What is needed —
Copy out each line of the data below in which "apprécient" appears.
========
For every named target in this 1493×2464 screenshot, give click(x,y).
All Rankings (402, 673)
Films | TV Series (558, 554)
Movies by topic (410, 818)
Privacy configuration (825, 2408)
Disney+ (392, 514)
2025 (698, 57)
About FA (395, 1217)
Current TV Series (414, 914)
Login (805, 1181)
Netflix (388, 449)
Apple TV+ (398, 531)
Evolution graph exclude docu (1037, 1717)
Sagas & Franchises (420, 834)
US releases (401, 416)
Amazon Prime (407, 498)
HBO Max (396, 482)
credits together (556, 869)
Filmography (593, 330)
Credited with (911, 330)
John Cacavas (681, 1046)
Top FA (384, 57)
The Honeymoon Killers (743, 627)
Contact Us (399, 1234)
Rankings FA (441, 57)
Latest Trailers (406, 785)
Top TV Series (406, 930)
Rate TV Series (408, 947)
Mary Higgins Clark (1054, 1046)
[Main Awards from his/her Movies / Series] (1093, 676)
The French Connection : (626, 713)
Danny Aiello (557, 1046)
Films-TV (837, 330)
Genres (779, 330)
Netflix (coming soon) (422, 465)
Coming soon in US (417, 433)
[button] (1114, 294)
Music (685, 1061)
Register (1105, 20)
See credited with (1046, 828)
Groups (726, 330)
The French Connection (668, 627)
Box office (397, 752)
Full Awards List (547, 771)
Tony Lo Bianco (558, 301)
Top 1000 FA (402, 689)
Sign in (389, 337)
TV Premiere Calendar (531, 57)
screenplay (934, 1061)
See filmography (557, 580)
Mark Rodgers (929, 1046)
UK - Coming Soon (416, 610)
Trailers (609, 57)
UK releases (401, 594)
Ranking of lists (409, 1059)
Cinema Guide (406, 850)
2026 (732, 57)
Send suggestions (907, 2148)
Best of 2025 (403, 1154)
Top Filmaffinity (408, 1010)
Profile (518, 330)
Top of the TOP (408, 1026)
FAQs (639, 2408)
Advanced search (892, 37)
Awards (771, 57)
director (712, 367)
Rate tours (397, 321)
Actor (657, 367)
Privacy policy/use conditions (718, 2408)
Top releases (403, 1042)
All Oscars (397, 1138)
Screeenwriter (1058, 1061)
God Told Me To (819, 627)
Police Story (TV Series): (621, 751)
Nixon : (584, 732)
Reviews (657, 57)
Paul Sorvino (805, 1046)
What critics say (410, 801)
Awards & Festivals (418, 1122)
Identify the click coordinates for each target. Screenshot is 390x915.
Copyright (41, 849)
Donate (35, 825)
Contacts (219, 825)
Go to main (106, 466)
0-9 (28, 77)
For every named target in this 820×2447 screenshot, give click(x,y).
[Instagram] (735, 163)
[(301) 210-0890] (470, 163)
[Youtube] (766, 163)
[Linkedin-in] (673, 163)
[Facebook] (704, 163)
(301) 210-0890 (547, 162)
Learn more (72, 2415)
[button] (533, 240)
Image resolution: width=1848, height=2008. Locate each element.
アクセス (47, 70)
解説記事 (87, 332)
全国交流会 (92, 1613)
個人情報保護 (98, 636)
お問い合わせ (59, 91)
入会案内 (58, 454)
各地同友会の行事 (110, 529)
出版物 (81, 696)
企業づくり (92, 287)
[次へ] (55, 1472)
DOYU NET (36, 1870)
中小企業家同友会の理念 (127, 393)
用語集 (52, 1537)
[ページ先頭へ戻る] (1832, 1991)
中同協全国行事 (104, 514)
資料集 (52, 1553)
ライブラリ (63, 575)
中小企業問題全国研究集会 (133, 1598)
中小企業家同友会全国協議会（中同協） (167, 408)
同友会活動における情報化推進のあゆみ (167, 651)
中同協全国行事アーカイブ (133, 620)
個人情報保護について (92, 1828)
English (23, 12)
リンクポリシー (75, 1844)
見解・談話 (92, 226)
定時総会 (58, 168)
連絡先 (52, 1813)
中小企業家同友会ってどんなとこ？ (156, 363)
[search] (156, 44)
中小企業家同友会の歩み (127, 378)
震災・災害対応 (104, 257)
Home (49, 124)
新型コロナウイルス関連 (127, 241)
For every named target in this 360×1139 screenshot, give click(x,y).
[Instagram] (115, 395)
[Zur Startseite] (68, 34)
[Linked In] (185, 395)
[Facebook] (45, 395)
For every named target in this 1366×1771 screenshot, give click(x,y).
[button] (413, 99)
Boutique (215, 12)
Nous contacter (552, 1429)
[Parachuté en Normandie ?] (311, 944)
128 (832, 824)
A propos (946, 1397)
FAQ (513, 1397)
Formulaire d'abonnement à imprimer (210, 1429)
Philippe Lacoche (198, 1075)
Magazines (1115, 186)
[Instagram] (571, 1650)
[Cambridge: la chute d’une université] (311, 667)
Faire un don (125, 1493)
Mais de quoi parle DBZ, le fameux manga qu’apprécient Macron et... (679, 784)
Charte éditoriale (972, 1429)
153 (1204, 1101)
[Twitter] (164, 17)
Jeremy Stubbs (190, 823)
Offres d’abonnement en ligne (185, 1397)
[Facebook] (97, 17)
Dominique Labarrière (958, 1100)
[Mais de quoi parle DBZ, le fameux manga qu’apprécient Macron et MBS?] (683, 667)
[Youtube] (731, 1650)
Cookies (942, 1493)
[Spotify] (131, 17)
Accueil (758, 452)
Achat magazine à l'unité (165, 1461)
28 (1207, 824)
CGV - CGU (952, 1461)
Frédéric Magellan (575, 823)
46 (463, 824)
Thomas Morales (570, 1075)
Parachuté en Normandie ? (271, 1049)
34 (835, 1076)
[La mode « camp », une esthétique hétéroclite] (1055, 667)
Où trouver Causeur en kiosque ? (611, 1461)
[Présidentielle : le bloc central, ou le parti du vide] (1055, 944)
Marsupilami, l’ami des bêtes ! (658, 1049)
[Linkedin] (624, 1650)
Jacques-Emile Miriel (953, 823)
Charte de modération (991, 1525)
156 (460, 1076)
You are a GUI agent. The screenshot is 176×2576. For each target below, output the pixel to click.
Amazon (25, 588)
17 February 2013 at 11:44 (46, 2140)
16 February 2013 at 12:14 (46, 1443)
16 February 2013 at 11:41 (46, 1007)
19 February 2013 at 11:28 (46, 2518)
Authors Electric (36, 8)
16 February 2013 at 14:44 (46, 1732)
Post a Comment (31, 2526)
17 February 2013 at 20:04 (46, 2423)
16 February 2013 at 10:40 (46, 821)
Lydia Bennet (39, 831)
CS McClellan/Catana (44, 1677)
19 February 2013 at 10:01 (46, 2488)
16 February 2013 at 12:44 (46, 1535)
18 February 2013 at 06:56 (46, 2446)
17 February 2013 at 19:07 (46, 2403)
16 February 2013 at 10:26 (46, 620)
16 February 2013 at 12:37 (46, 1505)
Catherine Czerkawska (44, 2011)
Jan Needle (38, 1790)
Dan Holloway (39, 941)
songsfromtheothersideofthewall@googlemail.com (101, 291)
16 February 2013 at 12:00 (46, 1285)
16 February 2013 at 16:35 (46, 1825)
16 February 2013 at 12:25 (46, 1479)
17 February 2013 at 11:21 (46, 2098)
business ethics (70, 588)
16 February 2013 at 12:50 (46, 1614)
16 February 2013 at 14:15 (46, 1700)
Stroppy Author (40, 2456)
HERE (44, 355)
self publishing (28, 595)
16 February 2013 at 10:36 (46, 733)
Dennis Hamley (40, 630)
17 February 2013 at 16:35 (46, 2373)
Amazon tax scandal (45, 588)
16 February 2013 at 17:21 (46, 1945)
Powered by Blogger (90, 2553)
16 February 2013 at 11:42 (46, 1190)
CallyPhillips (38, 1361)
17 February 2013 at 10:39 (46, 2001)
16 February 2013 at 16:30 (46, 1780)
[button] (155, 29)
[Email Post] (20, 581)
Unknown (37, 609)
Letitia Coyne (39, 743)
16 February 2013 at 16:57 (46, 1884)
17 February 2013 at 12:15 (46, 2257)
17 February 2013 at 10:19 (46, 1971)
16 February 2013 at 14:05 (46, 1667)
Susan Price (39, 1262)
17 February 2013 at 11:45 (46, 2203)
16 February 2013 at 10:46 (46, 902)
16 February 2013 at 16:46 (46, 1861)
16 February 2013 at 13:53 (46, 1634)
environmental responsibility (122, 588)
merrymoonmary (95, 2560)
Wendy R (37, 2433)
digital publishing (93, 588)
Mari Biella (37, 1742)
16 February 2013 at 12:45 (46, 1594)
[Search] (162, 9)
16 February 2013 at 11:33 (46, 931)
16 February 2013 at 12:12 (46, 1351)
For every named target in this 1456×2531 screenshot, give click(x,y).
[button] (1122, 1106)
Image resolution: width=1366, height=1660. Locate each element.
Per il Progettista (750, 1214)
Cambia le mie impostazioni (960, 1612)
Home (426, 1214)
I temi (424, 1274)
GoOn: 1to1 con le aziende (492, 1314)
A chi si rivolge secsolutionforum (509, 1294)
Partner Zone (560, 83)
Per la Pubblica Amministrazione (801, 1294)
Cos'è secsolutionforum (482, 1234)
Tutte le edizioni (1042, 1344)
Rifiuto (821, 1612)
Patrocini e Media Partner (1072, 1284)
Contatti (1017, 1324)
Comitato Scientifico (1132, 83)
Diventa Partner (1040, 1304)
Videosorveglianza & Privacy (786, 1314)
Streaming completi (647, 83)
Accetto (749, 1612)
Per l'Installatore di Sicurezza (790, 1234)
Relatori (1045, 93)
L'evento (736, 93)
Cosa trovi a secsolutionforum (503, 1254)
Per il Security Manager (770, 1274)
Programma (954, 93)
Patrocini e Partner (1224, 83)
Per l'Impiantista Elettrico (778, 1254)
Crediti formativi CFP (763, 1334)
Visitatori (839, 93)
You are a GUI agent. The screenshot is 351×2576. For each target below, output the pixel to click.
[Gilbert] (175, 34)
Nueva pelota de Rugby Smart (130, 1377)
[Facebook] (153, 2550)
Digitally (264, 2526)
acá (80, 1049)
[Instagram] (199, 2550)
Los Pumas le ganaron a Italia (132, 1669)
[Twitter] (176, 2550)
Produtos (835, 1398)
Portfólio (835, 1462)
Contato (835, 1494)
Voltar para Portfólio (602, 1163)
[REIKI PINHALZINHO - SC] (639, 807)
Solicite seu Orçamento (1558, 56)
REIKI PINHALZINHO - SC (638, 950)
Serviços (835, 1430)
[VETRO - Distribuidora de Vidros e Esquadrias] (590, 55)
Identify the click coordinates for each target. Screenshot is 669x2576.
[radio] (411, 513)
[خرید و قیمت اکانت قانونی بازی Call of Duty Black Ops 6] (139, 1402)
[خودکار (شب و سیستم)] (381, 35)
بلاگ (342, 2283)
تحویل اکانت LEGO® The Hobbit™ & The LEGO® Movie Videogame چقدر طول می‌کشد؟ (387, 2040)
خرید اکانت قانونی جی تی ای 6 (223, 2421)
========
Result of the task —
Mais de quoi parle DBZ, le fameux manga qu’apprécient Macron et... (679, 784)
[Mais de quoi parle DBZ, le fameux manga qu’apprécient Macron et MBS?] (683, 667)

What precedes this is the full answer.